About the project
- The purpose of this project is to create a new solution for minimising and managing sludge so we can reduce the amount of waste going to landfill.
- The project is already underway. A preferred option has been identified, and the business case has been approved. A solution is expected to be in place by 2026.
- This project ties to Te Atakura: First to Zero plan and our Regional Waste Minimisation and Management Plan.
Sludge is the term for the solids produced from the wastewater treatment process. Untreated it contains microbiological contaminants that need to be disposed of in a well-managed way. Together with its high moisture content it is not an easy material to dispose of and can create odour if not treated appropriately.
How sludge is currently managed
More than a million litres of sludge per day is usually piped 9km from the wastewater treatment plant at Moa Point to Carey’s Gully sludge dewatering plant at the Southern Landfill. Once some of the water is removed, about 45 tonnes of solids per day are buried in the landfill and the water returned to Moa Point via the wastewater network.
For appropriate landfill management (including pathogen control) the sludge must be mixed with "clean" solid general waste for disposal in the landfill. That mix ratio is no less than 4:1 general waste to sludge and is a condition of the current landfill consent.
- The need to mix the sludge with solid waste at Southern Landfill makes it difficult to operate the landfill. It also limits the Council’s ability to achieve its waste minimisation and carbon emissions reduction targets.
- In our current Waste Management and Minimisation Plan (WMMP) we have committed to reducing the volume of waste going to landfill by one third, yet volumes of sludge are increasing with population growth.
- The existing consents at the Southern Landfill are due to expire in April 2026, and a new sludge management solution is required to support the consenting of future waste disposal options.

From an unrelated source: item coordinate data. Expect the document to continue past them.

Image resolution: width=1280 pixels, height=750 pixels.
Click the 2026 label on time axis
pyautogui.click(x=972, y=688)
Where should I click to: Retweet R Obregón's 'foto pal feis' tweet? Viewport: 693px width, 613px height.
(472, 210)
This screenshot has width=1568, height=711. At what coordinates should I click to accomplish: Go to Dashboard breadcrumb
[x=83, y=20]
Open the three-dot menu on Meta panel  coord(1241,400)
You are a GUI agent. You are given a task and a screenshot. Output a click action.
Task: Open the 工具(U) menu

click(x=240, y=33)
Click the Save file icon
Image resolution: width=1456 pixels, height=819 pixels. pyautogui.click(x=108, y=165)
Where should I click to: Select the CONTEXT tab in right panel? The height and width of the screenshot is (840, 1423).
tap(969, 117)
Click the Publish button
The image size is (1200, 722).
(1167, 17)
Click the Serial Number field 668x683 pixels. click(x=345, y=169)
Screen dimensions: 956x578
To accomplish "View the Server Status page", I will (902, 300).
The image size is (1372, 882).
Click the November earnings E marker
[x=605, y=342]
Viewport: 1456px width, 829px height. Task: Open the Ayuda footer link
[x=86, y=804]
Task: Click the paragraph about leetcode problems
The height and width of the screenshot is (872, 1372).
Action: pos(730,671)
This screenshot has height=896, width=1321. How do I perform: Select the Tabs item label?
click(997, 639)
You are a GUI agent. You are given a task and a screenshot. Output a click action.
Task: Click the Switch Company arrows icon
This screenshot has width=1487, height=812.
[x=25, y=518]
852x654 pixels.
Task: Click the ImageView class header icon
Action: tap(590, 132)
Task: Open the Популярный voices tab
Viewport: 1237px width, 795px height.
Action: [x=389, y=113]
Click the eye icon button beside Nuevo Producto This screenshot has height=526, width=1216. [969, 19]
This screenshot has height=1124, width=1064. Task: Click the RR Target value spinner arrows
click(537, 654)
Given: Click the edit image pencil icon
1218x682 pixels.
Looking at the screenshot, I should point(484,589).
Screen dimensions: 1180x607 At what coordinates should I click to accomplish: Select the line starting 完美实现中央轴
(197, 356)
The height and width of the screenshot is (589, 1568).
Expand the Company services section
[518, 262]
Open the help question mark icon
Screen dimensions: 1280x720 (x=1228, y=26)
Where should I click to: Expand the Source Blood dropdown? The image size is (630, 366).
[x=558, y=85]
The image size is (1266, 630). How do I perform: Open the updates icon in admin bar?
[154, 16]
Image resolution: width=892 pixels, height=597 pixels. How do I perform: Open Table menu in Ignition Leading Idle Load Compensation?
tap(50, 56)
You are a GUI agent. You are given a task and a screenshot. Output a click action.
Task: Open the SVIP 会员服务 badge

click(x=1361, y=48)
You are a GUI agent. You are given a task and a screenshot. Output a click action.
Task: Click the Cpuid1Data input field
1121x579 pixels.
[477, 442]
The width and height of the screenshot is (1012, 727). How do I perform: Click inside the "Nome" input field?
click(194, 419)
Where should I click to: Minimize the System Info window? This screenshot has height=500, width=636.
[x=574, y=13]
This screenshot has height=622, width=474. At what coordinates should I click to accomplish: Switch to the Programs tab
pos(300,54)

- The disposal of sludge to landfill creates methane emissions which contribute to climate change.
- We also need to consider the vulnerability of the sludge pipelines that currently carry sludge from Moa Point to Carey's Gully. The pipes failed in January 2020 resulting in a sludge trucking operation over several months until the pipes were fixed.
We need to create a new solution for minimising and managing sludge which will:
- Reduce the amount of solid waste going to landfill.
- Break the link between sludge and the landfill.
- Reduce the carbon emissions from sludge processing and disposal.
- Minimise odour generation.
- Increase the resilience of the overall sludge management process.
- Align with mana whenua values.
What’s happened so far
Wellington Water considered a range of viable options for a new sludge minimisation plant, to be located at either Carey's Gully or at Moa Point. They then worked with representatives from Wellington City Council, mana whenua, and local and international technical experts to identify a preferred option.
We have been actively engaging with the local community since late 2020.
In April 2022, we sought ratepayer feedback on the use of the Infrastructure Funding and Finance Act (IFFA) to finance the development of the new facility.
The business case, including the selection of the preferred option, was approved by the Council in June 2022.
From mid-August to late-September 2022, submissions were open on the Notice of Requirement for an alteration to Designation 58 (WCC6 under Proposed District Plan) for the construction, operation and maintenance of a new Sludge Minimisation Facility (SMF) at 127 and 141 Stewart Duff Drive. Submissions are currently being reviewed, and if required, oral hearings are likely to take place in November 2022.
Our preferred option
Our preferred option is a process facility that includes thermal hydrolysis, anaerobic digestion, dewatering and thermal drying.